- Born: Sarah Lianne Lewis 1988 (age 37–38) Aberystwyth
- Education: Cardiff University School of Music
- Occupation: Composer

= Sarah Lianne Lewis =

Welsh composer

Sarah Lianne Lewis (born 1988) is a Welsh composer.

She was commissioned by Heidelberg Music Festival in 2016 and her piece, "I Dared Say It To The Sky", was premiered by soprano, Sarah Maria Sun, and percussionist, Johannes Fischer.

Her piece, "Is there no seeker of dreams that were?", was premiered by BBC National Orchestra of Wales in 2016. Its title is inspired by Cale Young Rice’s poem ‘New Dreams for Old’ and was subsequently performed again by the orchestra in 2018, conducted by Jac van Steen at Hoddinott Hall in Cardiff, and again in 2019 as part of the orchestra's 'BBC Hoddinott Hall @ 10' celebrations, conducted by Holly Mathieson.

In 2018 Lewis was awarded the George Butterworth prize for her work "Blossoms in bloom are also falling blossoms" which was composed through Sound and Music’s Embedded: Composer's Kitchen project with Canadian string quartet Quatuor Bozzini

In 2020, she became the first Composer Affiliate with the BBC National Orchestra of Wales.
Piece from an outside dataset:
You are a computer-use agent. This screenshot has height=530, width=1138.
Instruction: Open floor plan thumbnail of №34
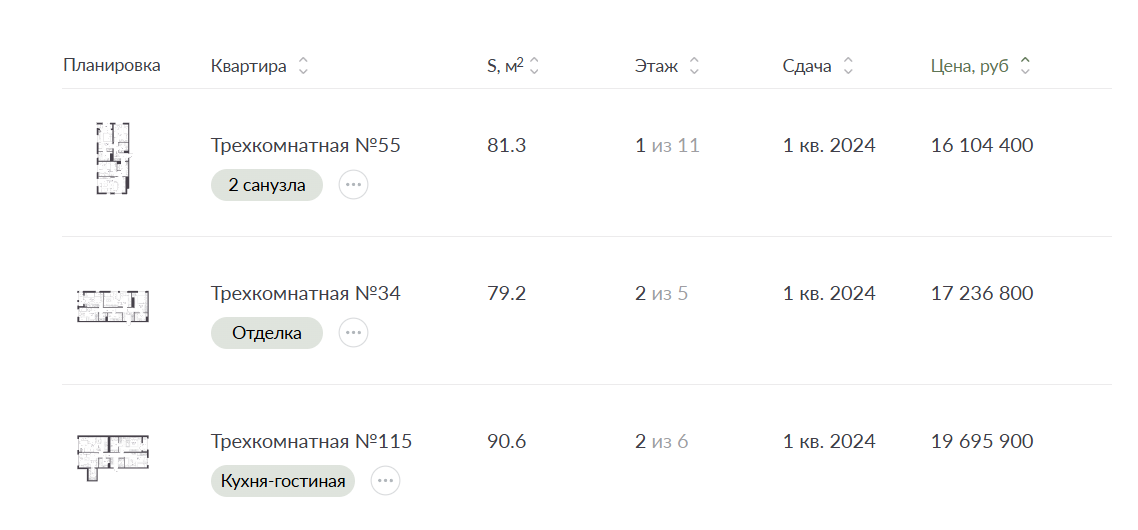[x=112, y=306]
In 2025, she won the Medal y Cyfansoddwr (Composers Medal) at the National Eisteddfod in Wrexham. Earlier that year, she won the Royal Philharmonic Society Award for Chamber-Scale Composition, for her solo piano work 'letting the light in'. The work was commissioned by Drake Music Scotland for pianist Siwan Rhys, and released on an NMC Recordings album in Autumn 2024; the first album to feature new music by disabled composers across the UK.